La Corte di Cassazione, con sentenza n. 17793/2017, ha statuito che la donna che molesti l’ex e sua moglie mediante messaggi e mail procurando loro uno stato d’ansia, rischia una condanna per stalking.
Nella fattispecie una donna aveva più volte tenuto la condotta descritta, cagionando un forte stato d’ansia alle vittime derivante altresì dal fatto che, alcuni anni prima, la stessa aveva causato alla moglie dell’ex lesioni gravissime per le quali era stata condannata.
L’imputata non ha mai negato i numerosi contatti nei confronti dell’ex giustificandoli, però, con la necessità di recuperare un credito verso il medesimo del quale la Corte d’Appello non ha ritenuto essere stata fornita prova.
In Cassazione l’imputata si difende contestando la sussistenza dell’elemento materiale e soggettivo del delitto, affermando che nel secondo grado di giudizio non si fosse motivato circa le sue condizioni mentali al momento della commissione dei fatti, in considerazione della sua malattia – Alzheimer – dalla quale sarebbe derivata la sua incapacità di intendere e volere.

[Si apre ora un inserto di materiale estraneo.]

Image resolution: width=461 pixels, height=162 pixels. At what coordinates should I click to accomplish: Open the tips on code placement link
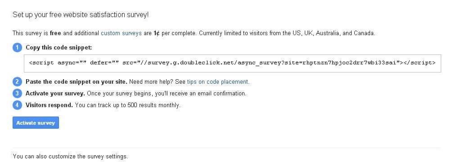point(218,82)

Secondo la Suprema Corte il ricorso va rigettato, condividendo la valutazione della Corte di Appello circa l’attendibilità della persona offesa, il fatto che le condotte riferite non fossero state negate dall’imputata, nonchè l’insussistenza di ogni riscontro probatorio in ordine all’esistenza di un credito.
La perizia d’ufficio aveva, inoltre, evidenziato che la ricorrente si era resa conto delle condotte poste in essere, cercando di giustificarle e rendendosi, dunque, consapevole di recare molestia e disturbo all’ex agendo proprio per ottenere questo scopo.
Infine è stata altresì riconosciuta la recidiva a carico dell’imputata per avere la stessa reiterato condotte analoghe a quelle per le quali era già stata condannata in passato.